-------- Records shown --------

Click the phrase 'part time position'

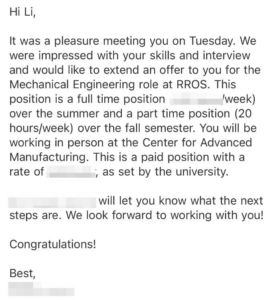(183, 114)
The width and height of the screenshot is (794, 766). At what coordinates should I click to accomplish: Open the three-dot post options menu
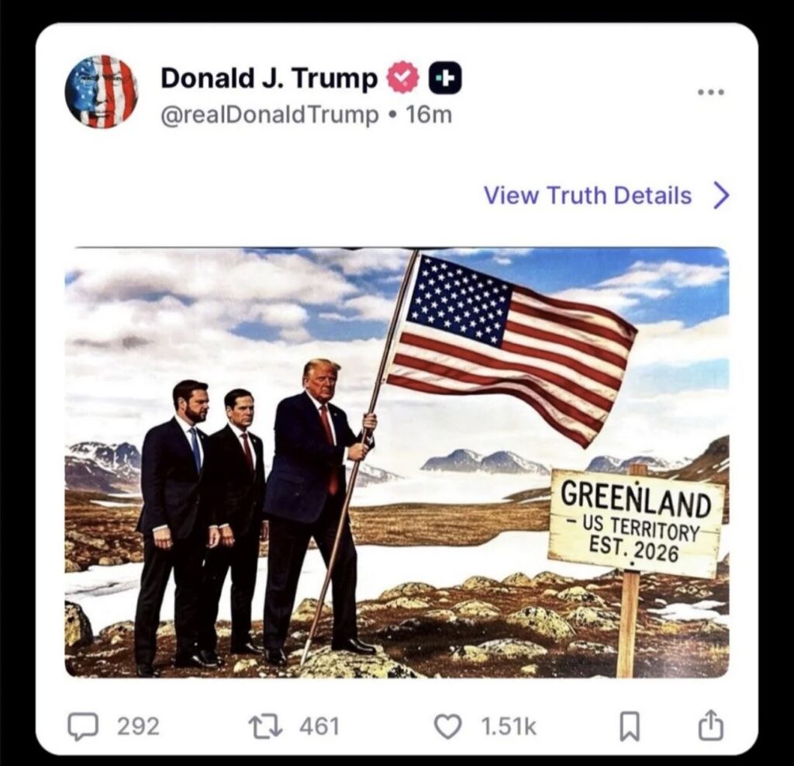click(x=711, y=92)
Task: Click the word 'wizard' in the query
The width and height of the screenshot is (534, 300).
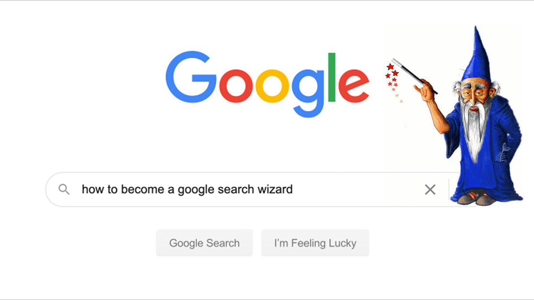Action: [275, 189]
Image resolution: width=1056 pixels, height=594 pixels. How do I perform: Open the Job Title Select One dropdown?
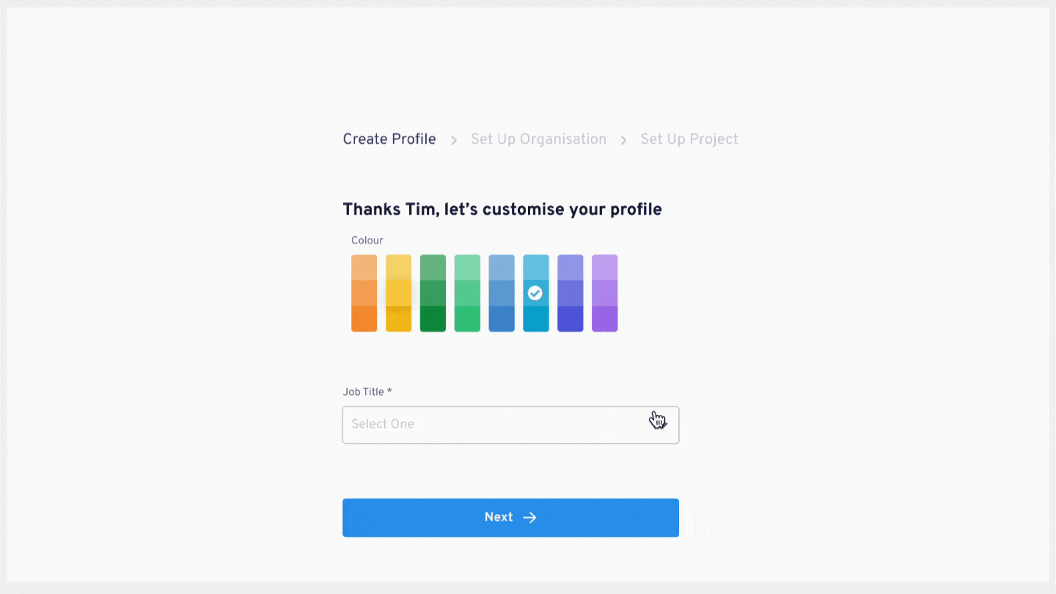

--------

→ **What this task involves**:
Find the line that has "The width and height of the screenshot is (534, 300)." in the listing, then retype it and each later line up to the last, exactly. Leave pictures out.

→ **Written response**:
The width and height of the screenshot is (534, 300).
Action: [275, 189]
Image resolution: width=1056 pixels, height=594 pixels. How do I perform: Open the Job Title Select One dropdown?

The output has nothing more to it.